3. International reactions

The international community has been divided:

  • Persecution and criticism: UN Secretary-General António Guterres and a large number of countries have condemned the attacks.
  • Division within the West: Opinions have diverged within the EU, but Spain has been one of the countries that has stood out by clearly condemning the unilateral military action as unlawful. Other European leaders have been more restrained, often citing the fear of criticizing allies in the midst of a burning crisis.

In summary, the broad academic and legal consensus is that the military campaign against Iran lacks a clear basis in international law. The justifications presented by the United States are considered by a majority of international law experts to be insufficient to legitimize the use of force under the UN framework.

International legal responsibilities of other NATO members

The question of whether other countries may provide air bases and airspace to a state waging a war of aggression (which is deemed unlawful under international law) is a central and complex legal question. The short answer is that it is highly controversial and likely a violation of international law .

1. Aiding and abetting an internationally unlawful act

Under international law, it is not only the state that carries out an unlawful use of force that can be held responsible. Another state that actively facilitates or enables the aggressor state to wage its illegal war can itself be guilty of aiding and abetting .

  • State responsibility: Under international law (codified in the UN Draft Articles on Responsibility of States for Internationally Wrongful Acts ), a state is responsible if it knowingly provides support or assistance to another state in committing an internationally wrongful act.
  • Logistical support: Providing air bases, maintenance or airspace for military operations that are inherently illegal (e.g. a war of aggression) can be classified as providing such support. This means that the host country can be considered a co-party to the conflict and thus co-responsible for violations of the prohibition of violence in the UN Charter.

2. The distinction between “Host Country Support” and “Participation”
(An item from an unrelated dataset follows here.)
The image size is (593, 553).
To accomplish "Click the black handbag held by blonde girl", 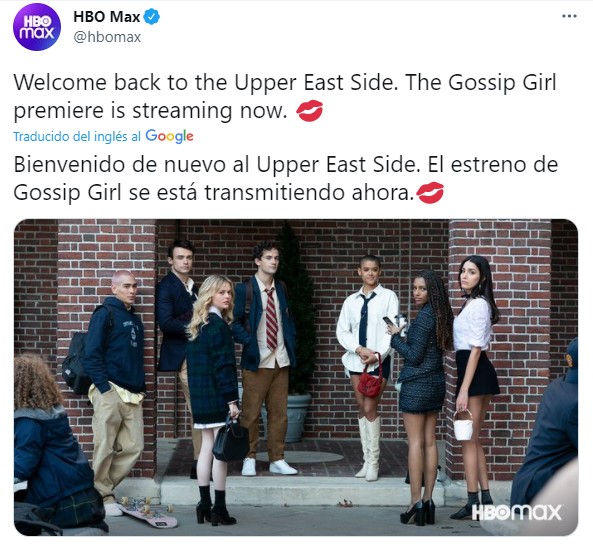I will click(231, 441).
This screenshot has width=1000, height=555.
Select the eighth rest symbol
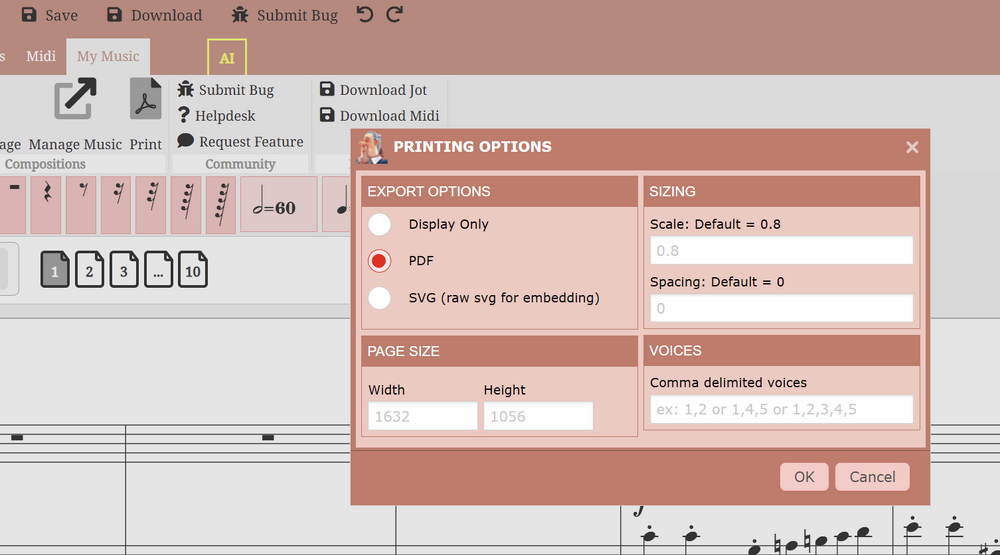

States that provide bases often try to defend themselves by saying that they are only providing “logistical support” or fulfilling bilateral agreements, and that they are not “participating” in the actual fighting. However, in international law this line is very fine and in practice often blurred:

  • If the base is used to carry out the specific attacks deemed illegal, it becomes very difficult for the host country to claim that they are merely a passive bystander.
  • There is no general obligation under the NATO Treaty (Article 5) to support an ally in a military operation that is not collective self-defense against an armed attack on a member.

3. The legal consequences

If a country lends its territory to an illegal military campaign, they risk the following:

  • International legal accountability: The country may be subject to diplomatic protests, economic sanctions or, in extreme cases, lawsuits in international courts (e.g. the International Court of Justice, ICJ).
  • Complicity in war crimes: If the base is used to carry out attacks that violate international humanitarian law (e.g., targeted attacks on civilians), host country decision-makers could potentially be subject to investigations for complicity in war crimes.
  • Political isolation: Although legal processes take time, they often lead to immediate political damage and isolation in the UN and other international forums.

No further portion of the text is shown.